Since a directed verdict should have been granted on the claim that Simko was a Jones Act seaman on the ACBL barge, and we cannot tell whether the jury predicated its verdict against C & C on that theory, I agree with the majority that the judgment should be vacated. But on remand, since Simko’s administrator established a prima facie case of Jones Act status on the crane barge, I would grant a new trial before a jury on that claim as well as the admiralty claim.
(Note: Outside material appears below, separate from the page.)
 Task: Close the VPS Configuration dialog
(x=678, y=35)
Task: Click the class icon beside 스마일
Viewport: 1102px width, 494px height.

. The majority’s attempt to distinguish Senko v. LaCrosse Dredging Corp., supra, is unpersuasive. The duties performed by the “deckhand” in that case, as recounted by the Court, required him to “clean and take care of the deck, splice rope, stow supplies, and, in general, to keep the dredge in shape.” 352 U.S. at 372, 77 S.Ct. at 417. The Court stated that from these facts alone, the jury could infer that the plaintiff was responsible for the seaworthiness of the vessel. 352 U.S. at 373, 77 S.Ct. 415. The facts of this case are virtually identical. The facts of the other cases cited, which the majority does not attempt to answer, are, of course, even more compelling.